Zoë Corby und Matthew Reisz haben einen umfassenden Artikel zu allen Facetten von Open Access in den Wissenschaften geschrieben [in: Times Higher Education; 12. November].
Er enthält viele gute Beispiele, Fakten, neue Entwicklungen und gute Argumentationen.
E. Hilf
[1] Zoë Corbyn, Matthew Reisz:
Learning to share; Times Higher Education; 12.11.2009
Mein Kommentar in THE:
A brave and well-informed article. Michael asks, why even Gold costs are so high. That is, because (again here in this article) the pyramid is looked at upside down: the present publishing market and how to have a smooth transition to the future without loosing revenue.

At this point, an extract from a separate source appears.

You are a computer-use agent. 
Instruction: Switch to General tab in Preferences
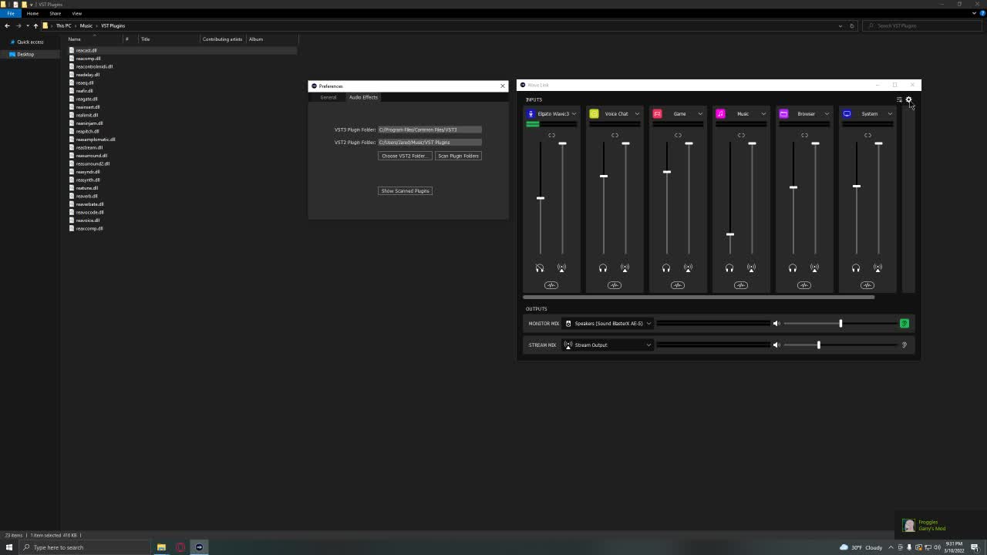click(x=328, y=97)
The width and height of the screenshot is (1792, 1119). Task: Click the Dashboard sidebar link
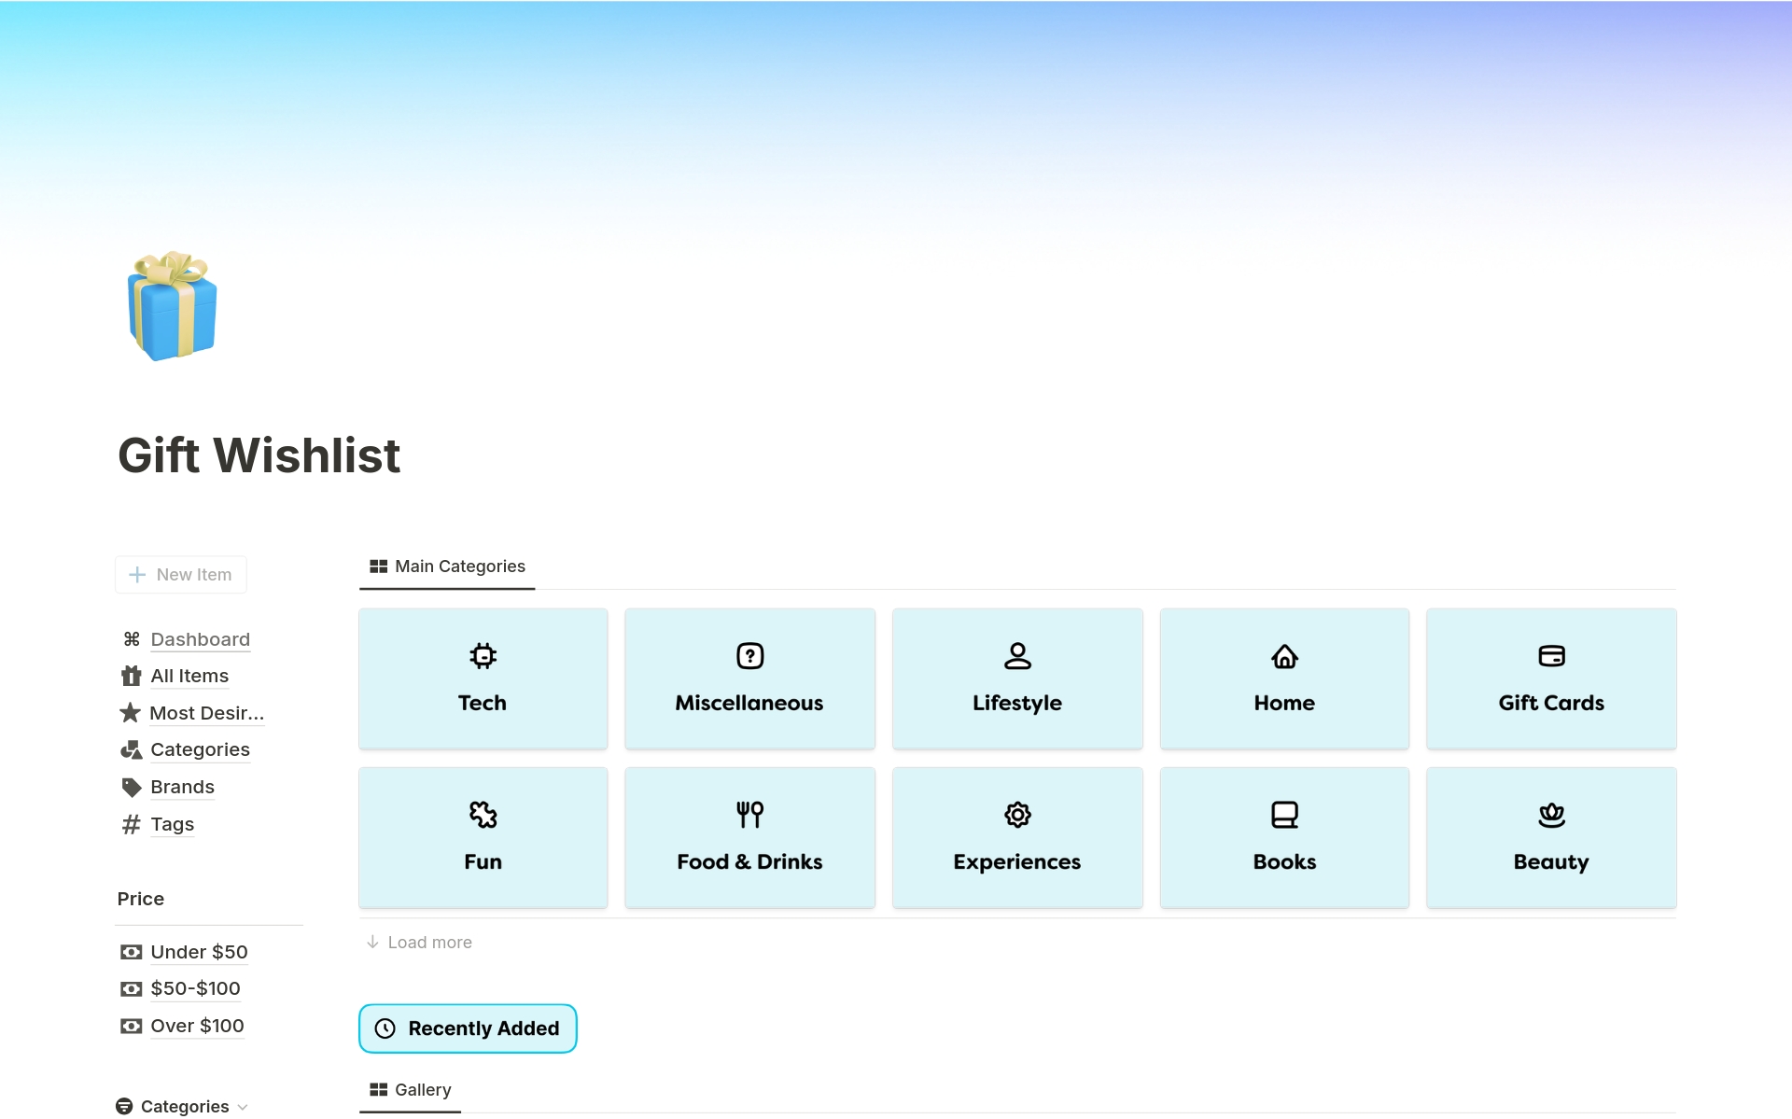tap(200, 636)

But long term stable structure will be achieved only if the pyramid is put on its base:
1. start from the necessities of research and science: that is here: Open Access to all scientific documents relevant to be read by anyone to help the process of research.

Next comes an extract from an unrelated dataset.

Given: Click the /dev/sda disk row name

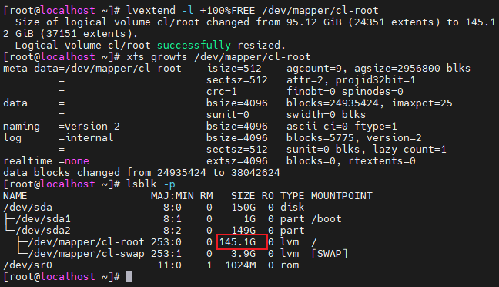Looking at the screenshot, I should pyautogui.click(x=28, y=208).
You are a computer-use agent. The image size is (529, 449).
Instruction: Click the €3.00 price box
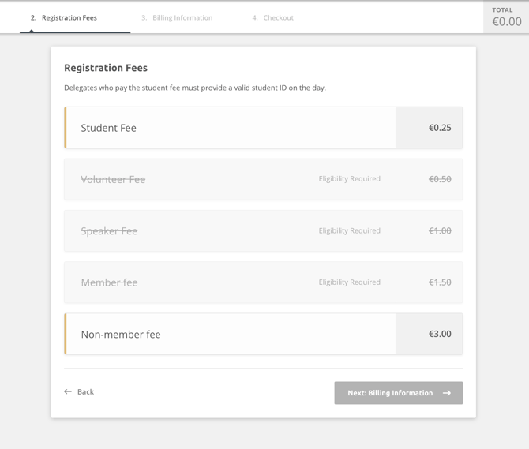tap(430, 334)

2. look for a rational technical structure to implement this: that has been already found: Institutional Repositories with a worldwide agreed upon metadata set to allow their networking.
3. Mandate, make it a must, that authors post their documents in an IR.
4. Have all necessary services as add-on in a then emerging competitive market as are: refereeing; overlay journals (which referee articles, deposited, published somewhere else, there refereed or not); print on demand; long term archiving; etc. Only by competitive services the quality of a service will be at the upper technical possible limit, and the prices will be down where they belong.
Open Access is a
precondition of the emerging scientific publication structure, not one of its features. Thus it should come first (Open Access first, publish then).